Scientists think they have a fix. Simply plug the canals. But getting money to repair a problem accessible only by boat — and easily lost in the long list of Everglades restoration projects — has been tough. Three years ago Everglades National Park constructed $7 million dams to plug the two most damaging canals using federal stimulus grants. Now, tired of waiting for work to continue, the nonprofit Everglades Foundation has supplied $143,000 to the park service, half the cost of completing an environmental assessment needed before more money — an estimated $10 million — can be sought to plug four smaller canals.
“With the canals plugged, we may not be able to stop” the damage, said acting park superintendent Bob Krumenaker. “But we can slow down the action and make the system more resilient for a considerably longer time.”
As early as the 1950s, wildlife managers spotted trouble at the two main canals, the East Cape and Homestead. Originally dug only 15 to 20 feet wide, the canals broadened to 10 times their width with the constant scouring by tides. Workers erected earthen dams to stop the canals from widening. But hurricanes and erosion washed away the dams. About 2005, damage started increasing exponentially, Frezza said.
“Even in the last three years the rate water is moving in and out is truly astonishing,” said Carol Mitchell, deputy science director at Everglades and Dry Tortugas National Parks.
At the Raulerson Brothers Canal at the western tip of Lake Ingraham, water rushes down the canal at low tide in white-capped rapids. One morning last month, Tom Van Lent, the director of science and policy at the Everglades Foundation, pointed to three feet of exposed grass and mangrove roots, a sign of just how quickly the marsh has shrunk “like letting air out of a mattress.” A side creek that Van Lent said was impassable five years ago sends water gushing out.
Scientists fear that all the nutrients washing out of the dying marsh could profoundly damage the bay. In 1992, when a massive algae bloom turned much of Florida Bay into a smelly, slimy dead zone, scientists believe the trigger was nutrient run-off. In recent years, the amount of algae-feeding nutrients in Lake Ingraham has remained much higher than in the Everglades to the north.
“We’ll never know what triggers an algae bloom,” Van Lent said. “But adding nutrients to Florida Bay is not a good thing.”
On the flip side, sediment carried by incoming tides over the last 30 years has dramatically changed Lake Ingraham. Once a freshwater lake, it is now salty and filled with acres of barren mud flats. Audubon’s Frezza said the food chain has shrunk, with small fish declining and larger fish and seabirds going elsewhere to hunt.

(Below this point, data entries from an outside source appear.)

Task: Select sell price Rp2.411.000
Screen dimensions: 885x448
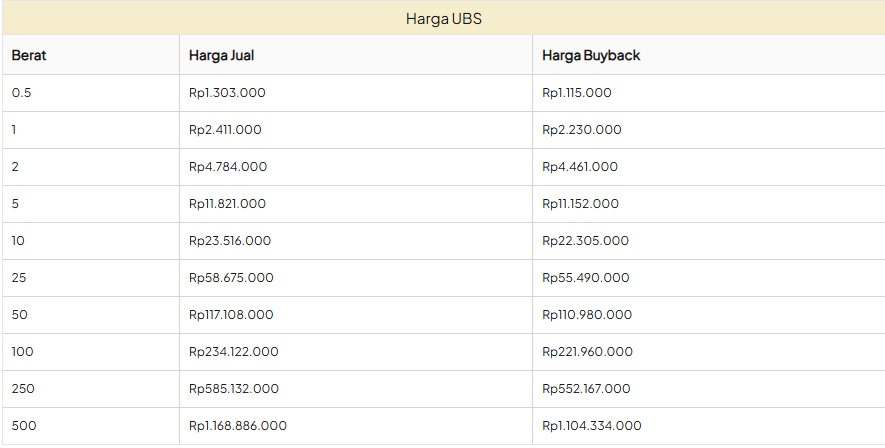Action: pos(225,129)

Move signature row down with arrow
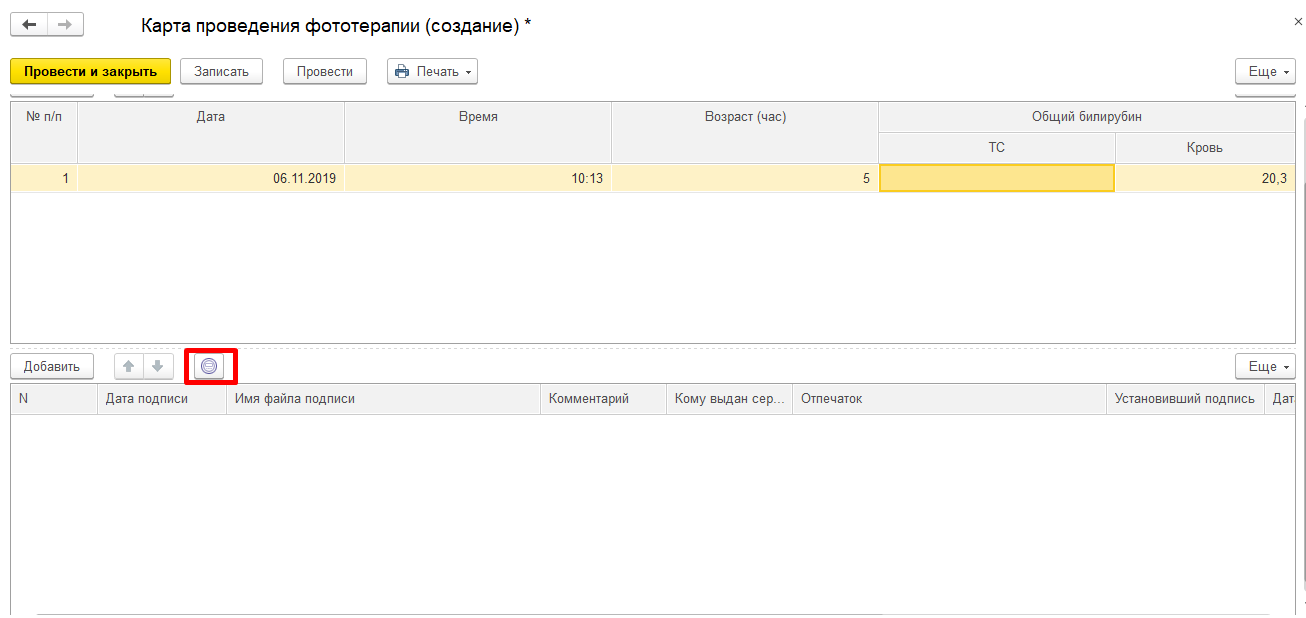[157, 366]
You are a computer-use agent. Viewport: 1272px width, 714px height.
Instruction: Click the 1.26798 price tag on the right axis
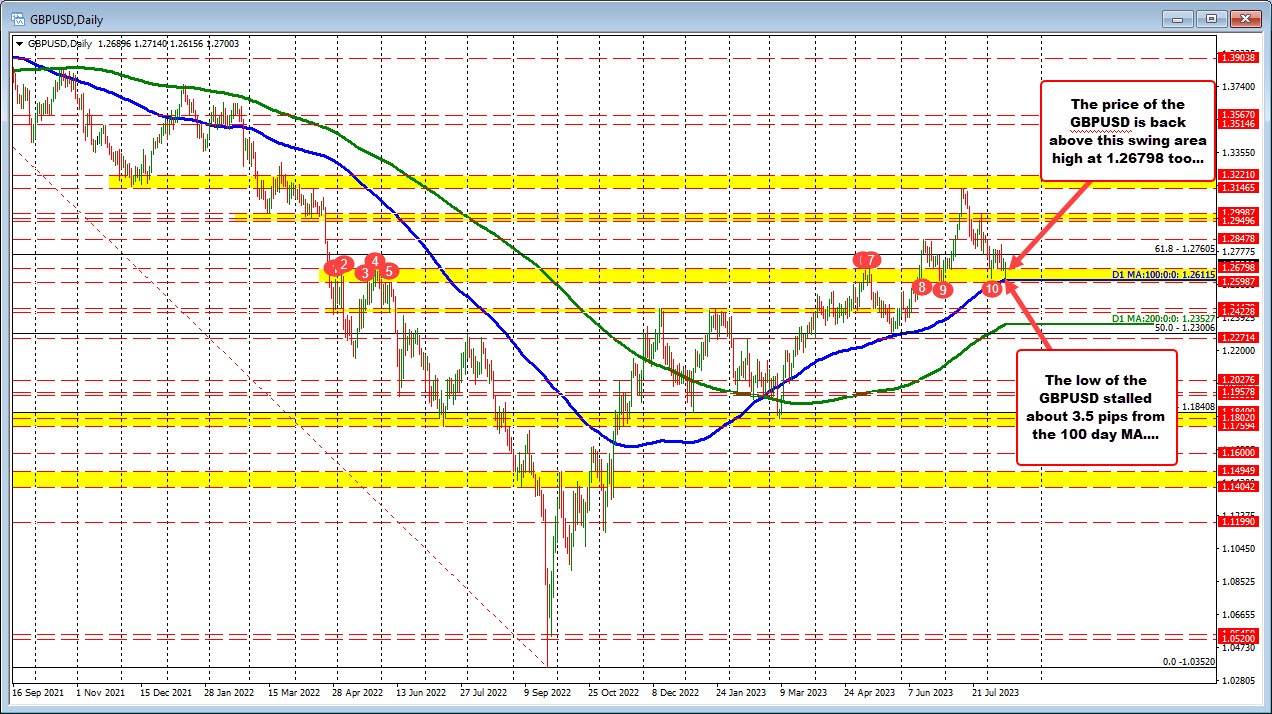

“It’s not quite the dead sea, but it’s pretty bad,” Van Lent said.
Park officials hope to complete the environmental assessment within the next 18 months, Krumenaker said. The assessment will look at whether plugging the four remaining canals — the Raulerson, East Side Creek, Slagle’s Ditch and House Ditch — can slow the process and improve water quality. Once the assessment is complete, the park hopes to begin the arduous process of finding money, teaming up with nonprofits to go after grants.
“We’ll talk to anyone who’s interested in this project and has a checkbook,” Krumenaker said.